Don’t you hate when you recieve a product like furniture, where this furniture has a convoluted design, yet in the box, there are no instructions. It’s very difficult to understand what to do and you end up brute forcing a solution. This is very draining both mentally and physically and these are the tasks that I procrastinate with.

## Current Solution

So current solution for this was to take notes. I started off with Notion for a few years and why I really liked it, my interests veered towards self hosting and I no longer wanted to rely on cloud options as much as I currently do. I feel like self hosting services gets you to learn more about your own data and security and whilst I probably can’t uphold the same performance as Notion or Google for online data storage, I am happy to live with my solutions as they are my own (or at least, I set up other peoples software on my own network and host it to myself so theres a degree of my effort that went into it aha).
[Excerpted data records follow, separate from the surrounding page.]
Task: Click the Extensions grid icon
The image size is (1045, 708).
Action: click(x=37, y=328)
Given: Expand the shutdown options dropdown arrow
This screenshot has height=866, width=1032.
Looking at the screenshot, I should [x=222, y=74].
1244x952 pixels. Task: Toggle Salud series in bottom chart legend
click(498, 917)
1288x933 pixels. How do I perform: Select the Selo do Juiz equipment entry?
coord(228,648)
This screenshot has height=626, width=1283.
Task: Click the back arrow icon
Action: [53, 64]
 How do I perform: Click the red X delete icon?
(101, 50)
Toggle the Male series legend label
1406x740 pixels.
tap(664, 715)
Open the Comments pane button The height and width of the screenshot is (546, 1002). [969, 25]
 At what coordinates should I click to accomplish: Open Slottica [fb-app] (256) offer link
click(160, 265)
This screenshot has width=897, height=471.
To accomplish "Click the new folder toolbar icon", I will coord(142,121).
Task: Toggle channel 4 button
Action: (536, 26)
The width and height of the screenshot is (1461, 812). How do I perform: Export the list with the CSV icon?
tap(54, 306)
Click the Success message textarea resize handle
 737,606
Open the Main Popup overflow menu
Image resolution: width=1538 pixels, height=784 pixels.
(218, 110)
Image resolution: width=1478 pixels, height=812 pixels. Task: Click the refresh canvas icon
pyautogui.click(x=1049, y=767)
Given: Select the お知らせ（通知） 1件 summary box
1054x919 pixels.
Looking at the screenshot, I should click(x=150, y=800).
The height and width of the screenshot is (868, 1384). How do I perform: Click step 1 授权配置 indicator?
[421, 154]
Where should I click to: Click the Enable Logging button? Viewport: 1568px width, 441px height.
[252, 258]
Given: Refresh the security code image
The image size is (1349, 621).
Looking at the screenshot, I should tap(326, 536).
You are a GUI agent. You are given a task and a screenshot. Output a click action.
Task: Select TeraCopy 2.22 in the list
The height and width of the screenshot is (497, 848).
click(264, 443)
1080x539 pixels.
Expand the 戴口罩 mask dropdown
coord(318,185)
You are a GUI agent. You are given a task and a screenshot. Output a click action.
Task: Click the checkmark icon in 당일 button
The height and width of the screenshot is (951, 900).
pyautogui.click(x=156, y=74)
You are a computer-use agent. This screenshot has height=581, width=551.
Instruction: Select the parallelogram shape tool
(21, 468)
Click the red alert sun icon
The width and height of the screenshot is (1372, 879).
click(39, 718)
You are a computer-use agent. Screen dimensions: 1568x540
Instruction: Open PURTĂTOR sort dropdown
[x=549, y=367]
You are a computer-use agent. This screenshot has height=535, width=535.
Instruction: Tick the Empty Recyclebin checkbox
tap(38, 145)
This lead me to start looking at alternatives, one thing that caught my eye was Obsidian. It had functionality that allowed you self host into your own git repository (which would end up in my own self hosted GitLab in the future). This attracted me alot alongside the flashy mindmappy diagram where you can view all your notes as nodes and link them all together. I also really like how, like Notion, you were able to write in Markdown and it even supported vim inputs! Ever since diving deeper into the realm of software, I have been wanting to move to more low level document writing and Markdown and nvim does it for me. I have yet to set up a workflow that will allow me to generate nice pdfs with professional formatting for my other future endeavours, however, this is a project for way laterrrr down my career. 

But after using this for about a year, I still haven’t gotten around to setting up my GitLab server, and I the organisation of folders and files is a bit lackluster for me. It just isn’t nice in my opinion but I can’t put my finer on it. It could be due to the way it handles images as their own separate pages and I don’t really know how to structure them in an organised manner. But eh, I like to try new things and I gave it a red hot go. 

Onto my next experience of wikis.

## Wikis

I’ve personally now used Media Wiki, since thats what is currently available at my workplace, and I have been toying around with Wikijs but I would like to stick to one thing and keep it updated and even just use it as a simple note taker for a specific environment ie my Homelab environment, my software projects, specific software projects etc. 

I really like to use the wiki at my work. Theres a lot of knowledge living inside peoples heads that aren’t documented and I’ve kind of made it in my responsibility to learn as much as I can from anyone I speak to and notarise all the knowledge from other people onto this wiki. This also forces me to make my documentation as clear and user focused as possible so that I can point anyone from any team to it so they can pick up any task thrown their way so they don’t have to struggle half as much as I did (endless brute forcing solutions).

Another thing I find really convenient about these wikis is that everything is managed via a website. These sites are generally really lightweight and zippy fast. They are accessible anywhere on the network and they’re fairly intuitive to navigate. My one gripe with Media Wiki however, is when editing pages, I generally click a varity of links to get to the page I want to edit, but there are no breadcrumbs of pages to click on to elevate/go back a page without reloading the page to edit the content of the page you just edited. 

Hopefully I can find another wiki that does this better but at this point in time, I still really like it. 

# Conclusion

Nowadays, I am getting into the habit of keeping a wiki open and accessible so that I can write down anything I learn or any useful tips and tricks I find out. 

I think I’ll go into researching some more options for wikis in the near future and set one up for myself at home. I will possibly look at how I can make one of these accessible over the internet but I don’t know how good of an idea that will be with security and what not. 

I  guess I can stick to remoting into my home network to access my content but I don’t really know right this second. It will come to me aha

# Quote

Hmm for today's quote, I think I will choose something fitting. 


> "Good documentation is the difference between a tool and a trap.”